A. 手のしびれがあるときは、まずは整形外科を受診することをお勧めします。整形外科では、頚椎椎間板ヘルニアなどの骨や関節、神経に関わる疾患の診断と治療を行います。症状によっては、神経内科や脳神経外科も適切な診療科となります。特に、しびれに加えて筋力低下や歩行障害などの症状がある場合や、頭痛や意識障害を伴う場合は、神経内科や脳神経外科の受診も検討してください。どの診療科を受診すべきか迷う場合は、かかりつけ医に相談するか、総合病院の初診外来を受診するとよいでしょう。
Q. 手術後も手のしびれが残ることはありますか?
A. 頚椎椎間板ヘルニアの手術後、手のしびれが完全に消失するかどうかは、神経障害の程度や期間、患者さんの年齢や全身状態などによって異なります。手術によって神経への圧迫が解除されても、長期間圧迫されていた神経は完全に回復しないことがあります。一般的に、症状が出現してから手術までの期間が短いほど、神経の回復が期待できます。また、手術後もリハビリテーションを継続することで、症状の改善を促進できる場合があります。手術前に医師と予後について十分に相談することが大切です。

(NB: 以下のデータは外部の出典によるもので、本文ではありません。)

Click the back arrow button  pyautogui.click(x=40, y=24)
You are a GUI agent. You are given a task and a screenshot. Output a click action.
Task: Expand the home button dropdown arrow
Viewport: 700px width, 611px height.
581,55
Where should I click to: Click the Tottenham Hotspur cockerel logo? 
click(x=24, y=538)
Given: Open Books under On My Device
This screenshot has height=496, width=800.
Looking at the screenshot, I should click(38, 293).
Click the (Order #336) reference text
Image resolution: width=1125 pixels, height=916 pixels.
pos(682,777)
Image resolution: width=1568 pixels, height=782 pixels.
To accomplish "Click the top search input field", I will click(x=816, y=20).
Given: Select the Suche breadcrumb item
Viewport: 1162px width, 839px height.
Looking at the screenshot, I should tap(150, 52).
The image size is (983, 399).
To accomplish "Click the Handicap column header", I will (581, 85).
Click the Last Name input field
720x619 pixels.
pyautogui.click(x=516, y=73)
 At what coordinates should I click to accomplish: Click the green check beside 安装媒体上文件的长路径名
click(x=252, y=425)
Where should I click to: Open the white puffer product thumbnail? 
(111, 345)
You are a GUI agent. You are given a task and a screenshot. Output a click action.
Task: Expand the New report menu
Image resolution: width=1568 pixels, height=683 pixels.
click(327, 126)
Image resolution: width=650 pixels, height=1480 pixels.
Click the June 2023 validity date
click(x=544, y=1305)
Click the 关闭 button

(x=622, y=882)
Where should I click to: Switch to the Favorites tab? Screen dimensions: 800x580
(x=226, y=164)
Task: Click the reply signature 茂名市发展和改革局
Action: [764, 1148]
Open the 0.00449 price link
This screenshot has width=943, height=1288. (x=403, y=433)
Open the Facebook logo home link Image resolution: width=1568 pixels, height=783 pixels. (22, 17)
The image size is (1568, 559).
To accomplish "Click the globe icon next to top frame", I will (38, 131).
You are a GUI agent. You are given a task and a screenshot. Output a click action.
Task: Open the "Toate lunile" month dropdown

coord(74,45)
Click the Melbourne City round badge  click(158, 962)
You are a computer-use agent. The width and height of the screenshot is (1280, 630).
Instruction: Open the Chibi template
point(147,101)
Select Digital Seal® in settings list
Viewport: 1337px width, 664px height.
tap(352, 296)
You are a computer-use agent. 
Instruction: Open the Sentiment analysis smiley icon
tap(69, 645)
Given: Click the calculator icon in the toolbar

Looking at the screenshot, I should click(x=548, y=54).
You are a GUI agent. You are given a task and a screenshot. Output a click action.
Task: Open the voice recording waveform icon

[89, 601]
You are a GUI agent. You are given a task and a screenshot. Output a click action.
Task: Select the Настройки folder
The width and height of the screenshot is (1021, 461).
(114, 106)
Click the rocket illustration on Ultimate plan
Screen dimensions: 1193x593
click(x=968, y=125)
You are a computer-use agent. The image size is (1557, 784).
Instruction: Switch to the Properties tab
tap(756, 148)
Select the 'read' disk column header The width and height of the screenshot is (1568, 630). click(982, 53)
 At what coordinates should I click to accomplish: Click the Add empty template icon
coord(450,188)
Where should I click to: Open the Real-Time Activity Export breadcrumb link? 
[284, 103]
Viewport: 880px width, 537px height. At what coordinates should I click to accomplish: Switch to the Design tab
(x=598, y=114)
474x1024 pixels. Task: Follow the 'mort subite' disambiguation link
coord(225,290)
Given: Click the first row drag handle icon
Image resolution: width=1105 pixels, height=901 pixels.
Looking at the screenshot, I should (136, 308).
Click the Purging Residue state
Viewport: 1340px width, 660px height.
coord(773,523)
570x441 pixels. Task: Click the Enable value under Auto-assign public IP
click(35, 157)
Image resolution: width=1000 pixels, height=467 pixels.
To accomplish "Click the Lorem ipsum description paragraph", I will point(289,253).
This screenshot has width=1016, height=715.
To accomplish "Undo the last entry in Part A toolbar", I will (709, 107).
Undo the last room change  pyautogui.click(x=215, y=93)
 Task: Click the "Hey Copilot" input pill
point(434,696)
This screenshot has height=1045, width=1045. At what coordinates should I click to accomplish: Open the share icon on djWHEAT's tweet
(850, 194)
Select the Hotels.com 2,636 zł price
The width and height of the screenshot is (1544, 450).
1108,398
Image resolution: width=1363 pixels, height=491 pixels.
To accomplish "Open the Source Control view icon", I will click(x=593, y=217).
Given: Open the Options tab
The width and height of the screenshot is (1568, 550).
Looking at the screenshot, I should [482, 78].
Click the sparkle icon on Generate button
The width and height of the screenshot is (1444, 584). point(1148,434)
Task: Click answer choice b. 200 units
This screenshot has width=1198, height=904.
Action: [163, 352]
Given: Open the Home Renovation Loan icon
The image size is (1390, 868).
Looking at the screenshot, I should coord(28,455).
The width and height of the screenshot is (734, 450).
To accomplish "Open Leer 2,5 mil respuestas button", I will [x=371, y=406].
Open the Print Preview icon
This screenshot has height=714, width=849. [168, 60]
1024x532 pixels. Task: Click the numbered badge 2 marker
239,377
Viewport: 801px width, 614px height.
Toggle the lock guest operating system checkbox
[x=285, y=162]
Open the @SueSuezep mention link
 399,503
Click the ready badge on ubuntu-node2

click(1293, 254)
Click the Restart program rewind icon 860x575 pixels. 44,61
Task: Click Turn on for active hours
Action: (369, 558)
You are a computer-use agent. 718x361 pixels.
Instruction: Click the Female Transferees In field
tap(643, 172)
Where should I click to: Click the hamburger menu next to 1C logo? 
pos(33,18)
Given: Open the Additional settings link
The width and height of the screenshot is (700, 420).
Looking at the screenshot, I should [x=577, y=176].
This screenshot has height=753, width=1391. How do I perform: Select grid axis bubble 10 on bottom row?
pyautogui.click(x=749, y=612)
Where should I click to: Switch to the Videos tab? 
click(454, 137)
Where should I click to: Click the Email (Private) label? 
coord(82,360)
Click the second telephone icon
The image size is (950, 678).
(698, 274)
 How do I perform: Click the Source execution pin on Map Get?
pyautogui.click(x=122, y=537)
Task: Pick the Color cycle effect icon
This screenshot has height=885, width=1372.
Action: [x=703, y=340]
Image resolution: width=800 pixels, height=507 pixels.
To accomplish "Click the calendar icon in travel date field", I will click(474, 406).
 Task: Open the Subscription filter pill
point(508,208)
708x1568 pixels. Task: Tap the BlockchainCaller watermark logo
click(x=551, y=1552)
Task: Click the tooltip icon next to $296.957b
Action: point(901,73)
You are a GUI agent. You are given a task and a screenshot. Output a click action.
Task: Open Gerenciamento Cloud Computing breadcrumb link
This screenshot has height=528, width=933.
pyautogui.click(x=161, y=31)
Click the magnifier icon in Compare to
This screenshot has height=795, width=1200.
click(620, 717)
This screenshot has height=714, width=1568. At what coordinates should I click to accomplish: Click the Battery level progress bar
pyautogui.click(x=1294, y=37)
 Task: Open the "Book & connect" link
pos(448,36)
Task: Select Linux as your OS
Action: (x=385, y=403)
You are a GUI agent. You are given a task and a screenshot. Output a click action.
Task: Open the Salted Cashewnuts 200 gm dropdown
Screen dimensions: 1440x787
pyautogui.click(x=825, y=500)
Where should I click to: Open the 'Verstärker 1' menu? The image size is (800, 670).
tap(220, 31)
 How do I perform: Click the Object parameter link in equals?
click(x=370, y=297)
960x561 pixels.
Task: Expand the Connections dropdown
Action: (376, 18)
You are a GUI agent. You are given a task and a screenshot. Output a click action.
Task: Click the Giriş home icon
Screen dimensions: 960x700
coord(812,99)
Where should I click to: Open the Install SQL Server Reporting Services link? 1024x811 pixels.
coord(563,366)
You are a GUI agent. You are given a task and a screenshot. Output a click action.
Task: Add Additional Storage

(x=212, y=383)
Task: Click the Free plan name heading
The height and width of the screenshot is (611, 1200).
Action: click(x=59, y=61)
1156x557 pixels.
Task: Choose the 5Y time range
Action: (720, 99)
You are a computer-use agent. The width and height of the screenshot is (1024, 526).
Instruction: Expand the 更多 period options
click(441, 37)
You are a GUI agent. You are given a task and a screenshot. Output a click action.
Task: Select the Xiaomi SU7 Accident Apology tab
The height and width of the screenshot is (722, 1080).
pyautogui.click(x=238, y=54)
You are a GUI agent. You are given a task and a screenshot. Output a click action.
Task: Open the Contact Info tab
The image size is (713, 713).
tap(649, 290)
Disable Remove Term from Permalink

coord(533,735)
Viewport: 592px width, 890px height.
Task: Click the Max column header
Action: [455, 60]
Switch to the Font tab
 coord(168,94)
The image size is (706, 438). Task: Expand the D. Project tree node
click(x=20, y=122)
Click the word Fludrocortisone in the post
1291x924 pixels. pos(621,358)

Q. ヘルニアによる手のしびれに効果的なサプリメントはありますか?
A. ヘルニアによる手のしびれに特化したサプリメントの効果については、科学的に十分な証拠はありません。しかし、神経の健康をサポートする栄養素としてビタミンB群(特にB12)やオメガ3脂肪酸、抗酸化物質などが注目されています。これらの栄養素は、バランスの良い食事から摂取することが基本です。サプリメントの使用を検討する場合は、医師に相談することをお勧めします。サプリメントは医薬品ではなく、治療の補助として考え、適切な医学的治療を受けることが最も重要です。
Q. 運動や仕事はいつから再開できますか?
A. 運動や仕事の再開時期は、症状の程度や治療内容(保存療法か手術か)によって異なります。保存療法の場合、痛みやしびれが軽減してきたら、医師と相談しながら徐々に活動を再開することが一般的です。手術を受けた場合は、手術の種類や個人の回復状況によりますが、軽作業は2〜4週間後、重労働は3〜6ヶ月後に再開できることが多いです。スポーツの再開も、種類や強度により異なります。いずれの場合も、無理をせず段階的に活動量を増やし、症状が悪化する場合はすぐに中止して医師に相談することが重要です。
Q. 子供もヘルニアによる手のしびれを経験することがありますか?
A. 子供の頚椎椎間板ヘルニアは非常にまれです。子供の場合、椎間板はまだ水分を多く含み柔軟性があるため、ヘルニアを起こしにくいとされています。子供の手のしびれの原因としては、頚椎の先天的異常、スポーツなどによる外傷、神経圧迫を伴う腫瘍など、他の疾患を考慮する必要があります。子供に持続する手のしびれがある場合は、小児科や小児整形外科を受診して適切な診断を受けることが重要です。